1/2 cup whole wheat pastry flour *
1/4 cup wheat germ
1 teaspoon baking powder
1/2 teaspoon salt
1/4 cup blanched, slivered almonds, finely ground in food processor (optional, adds protein)
1/2 cup unsweetened applesauce or grated fresh apple
1/4 cup plain yogurt **
1 teaspoon vanilla extract
2 Tablespoons milk
1 large egg
2 Tablespoons honey or pure maple syrup
1/4 cup chocolate chips and/or 1/4 cup blueberries (fresh or frozen)
* If you don't have whole wheat pastry flour, use plain whole wheat flour, but substitute half of it with all-purpose flour.
** I use fat-free yogurt.
- Mix together flour, wheat germ, baking powder, salt, and ground almonds. Set aside.
- In another bowl, whisk together applesauce, yogurt, vanilla, milk, egg, and honey or maple syrup.
- Add the wet ingredients to the dry ones and stir just till blended. If batter seems too thick, add a bit more milk.
- Add the chocolate chips and/or blueberries and mix lightly. If using frozen berries, don't thaw them.

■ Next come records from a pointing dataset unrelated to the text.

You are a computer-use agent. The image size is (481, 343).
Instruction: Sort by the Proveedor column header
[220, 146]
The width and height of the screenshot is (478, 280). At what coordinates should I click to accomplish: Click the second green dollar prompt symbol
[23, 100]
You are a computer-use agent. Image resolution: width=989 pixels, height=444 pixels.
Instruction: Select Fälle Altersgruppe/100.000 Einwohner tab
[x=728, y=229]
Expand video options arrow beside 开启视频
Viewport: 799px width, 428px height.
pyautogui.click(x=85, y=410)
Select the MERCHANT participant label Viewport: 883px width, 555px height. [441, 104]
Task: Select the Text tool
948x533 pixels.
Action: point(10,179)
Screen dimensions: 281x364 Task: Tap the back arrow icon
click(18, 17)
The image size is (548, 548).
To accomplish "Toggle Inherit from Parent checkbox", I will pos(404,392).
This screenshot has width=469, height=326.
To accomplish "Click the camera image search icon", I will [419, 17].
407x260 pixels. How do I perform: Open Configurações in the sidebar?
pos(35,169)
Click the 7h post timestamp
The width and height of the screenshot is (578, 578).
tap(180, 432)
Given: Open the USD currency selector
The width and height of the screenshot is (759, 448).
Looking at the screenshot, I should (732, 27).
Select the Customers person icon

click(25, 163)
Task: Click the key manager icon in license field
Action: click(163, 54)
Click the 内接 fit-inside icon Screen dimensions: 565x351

- Butter or spray a large skillet over medium heat. Drop small ladles of batter onto the hot skillet and cook until bottom of pancakes are golden, then flip and cook another 2-3 minutes. (You'll have to peek underneath. This batter is really thick, and it doesn't make bubbles on top to let you know it's ready to flip.)
--Sarah
1 comment:
We love these too...just straight chocolate chips and no berries. Brett gets his without those (I make his first) and still loves them. I usually add more milk to thin the batter a bit.
We make a huge batch and eat them all week...even cold, straight from the fridge, they are delicious!